**Instructions to follow**. Skip the pictures and return every entry exactly as written.

**Record set**.
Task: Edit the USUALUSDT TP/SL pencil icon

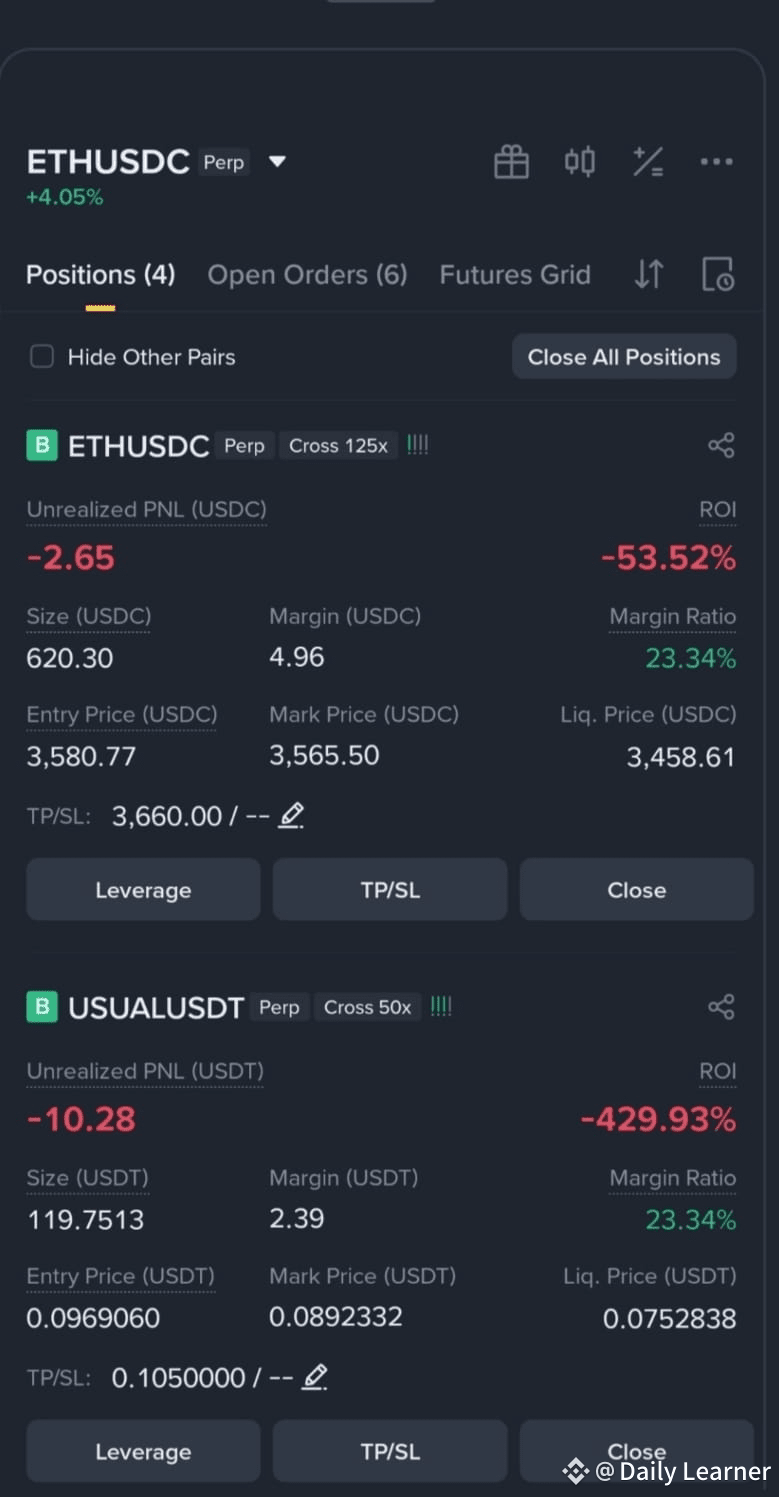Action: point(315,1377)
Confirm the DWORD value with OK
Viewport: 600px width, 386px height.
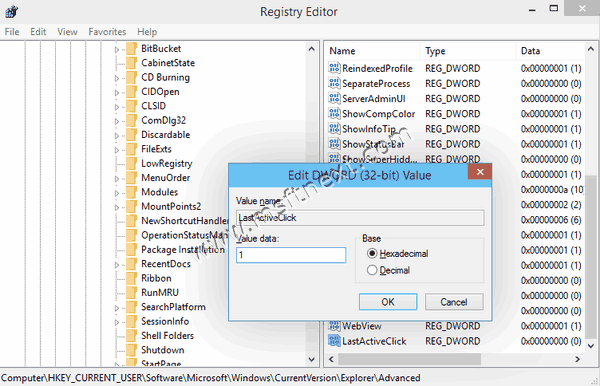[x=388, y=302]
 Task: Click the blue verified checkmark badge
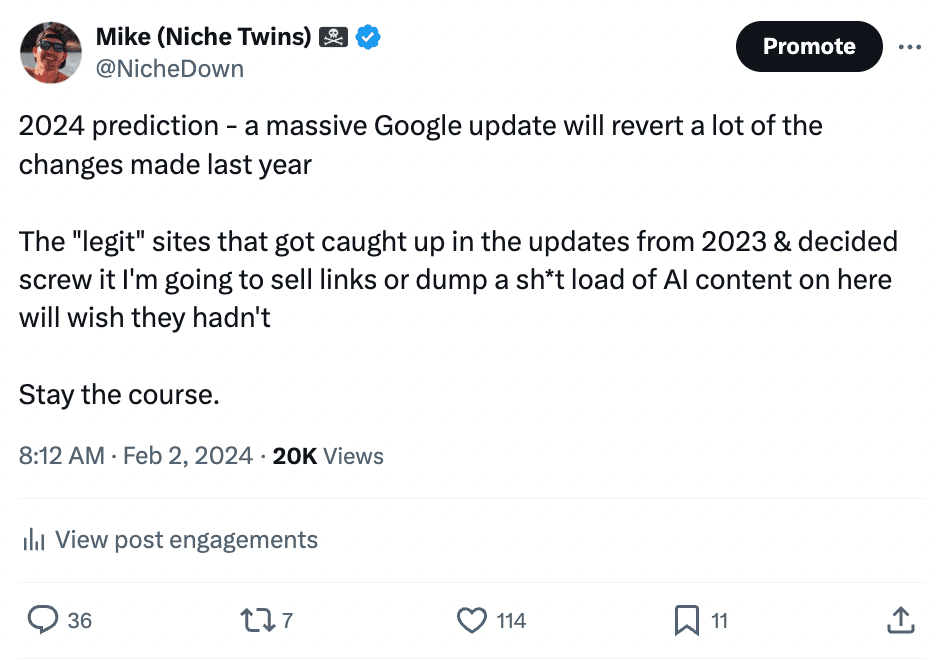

**Expected answer**.
Task: Edit the USUALUSDT TP/SL pencil icon

Action: point(315,1377)
Confirm the DWORD value with OK
Viewport: 600px width, 386px height.
[x=388, y=302]
 Task: Click the blue verified checkmark badge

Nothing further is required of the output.